Non un album, non un semplice progetto multisensoriale di musica, racconti e illustrazioni di volti e interni, momenti e stati d’animo a tratti intensi e colorati (di Fabrizio Pluc Di Nicola), ma quasi uno spettacolo da introiettare e ricreare ascoltando dentro di sé le parole del booklet, storie umilmente cinematografiche e "artigianali" che non insegnano, non vogliono commuovere, ma dipingono la realtà attraverso la realtà, tra audiocassette, svendite di lp, locali, precariato che azzera la voglia e quasi l’opportunità di conversare (nell’ottima, realistica Liverpool Club), ed estati da non amare.
Questi frammenti di reale non levigato e abbellito, ma incorniciato nei suoi colori veri, ti lasciano allora lì ad interrogarti sul loro significato, come dinnanzi agli episodi aspri e banali della vita di ogni giorno e alle epifanie di caratteri e riti del quotidiano.
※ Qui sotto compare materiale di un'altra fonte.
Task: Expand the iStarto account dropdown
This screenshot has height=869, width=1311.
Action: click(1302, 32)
Si avverte una cesura tra gli schizzi di batteria, piano e scintillii oscuri di suoni sintetici che fanno da sfondo al reading di Manuel Graziani dal sapore agro e fumoso da un lato e le loro code o intro musicali dall’altro, canzoni vere e proprie con versi in inglese su cui scivola acido il cantato di Paolo Marini, tra ritmica ad alti volumi, chitarre acustiche e riff di piano malinconici.
Non mancano tracce in cui la parte spoken è assente (Suddenly, con un basso ctonio e magnetico, e At the Door) e la musica conferma il fascino minimale di un rock acustico che sconfina nella folktronica; esso sa di America e notte e, dondolando piano, mescola gli umori con gli odori delle strade e della città.
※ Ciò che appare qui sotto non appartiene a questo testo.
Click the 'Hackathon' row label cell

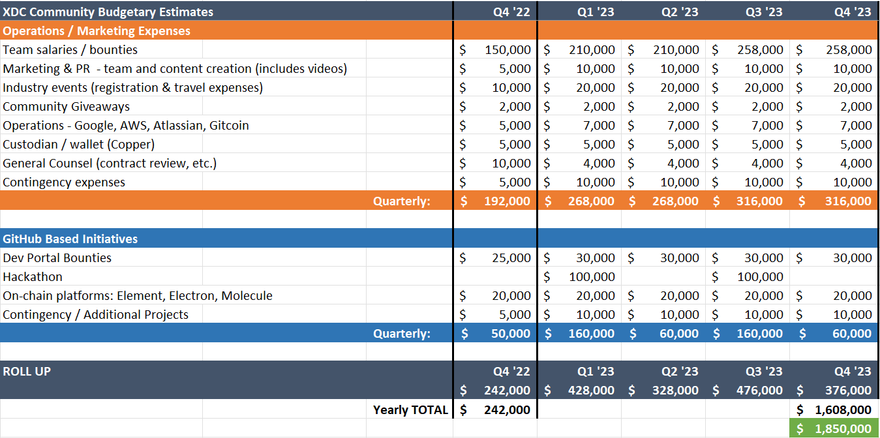33,277
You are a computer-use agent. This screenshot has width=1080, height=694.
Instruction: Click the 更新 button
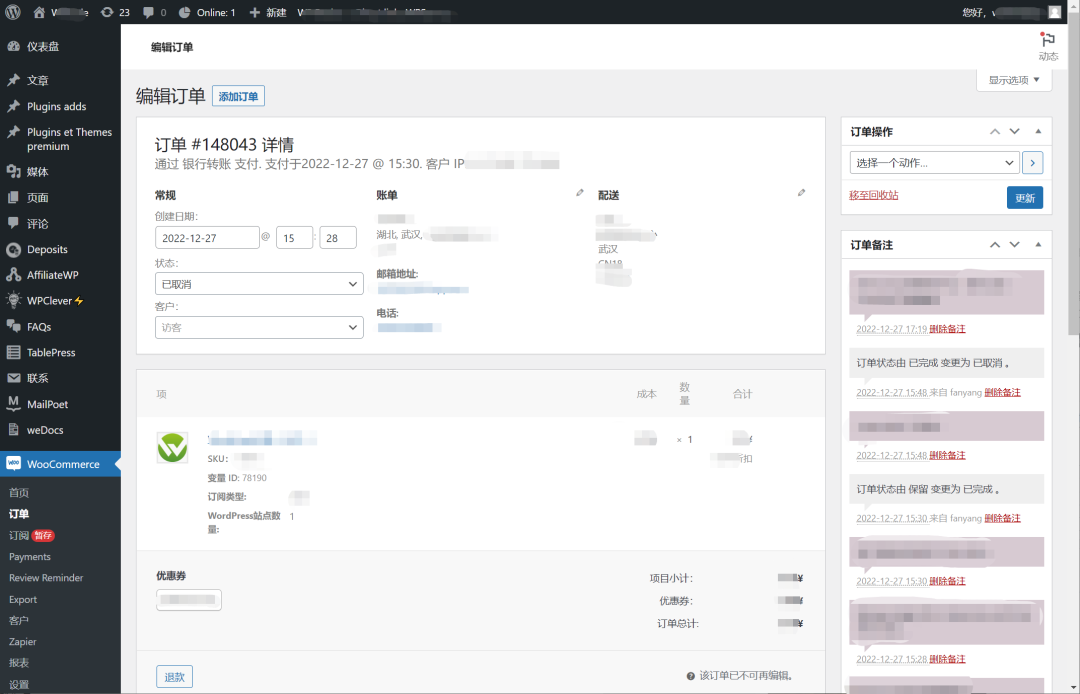[x=1024, y=197]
C’è qualcosa di imperfetto nella musica del gruppo, nel cantato sghembo, nei vuoti che assorbono la luce, e proprio questo qualcosa rende questi brani accattivanti e ruvidi.
Completa l’esordio della band di Teramo un “racconto pulito” dello “scribacchino perimetrale” e musicista Manuel Graziani, che tra le preoccupazioni per i vestiti buoni da lavare racchiude screzi, noie e fantasie musicali smithsiane.
Dalla provincia cronica la realtà fedelmente ricalcata dagli Amelie Tritesse e catturata dalla loro trama di parole e semplici, amare linee musicali vi aspetta.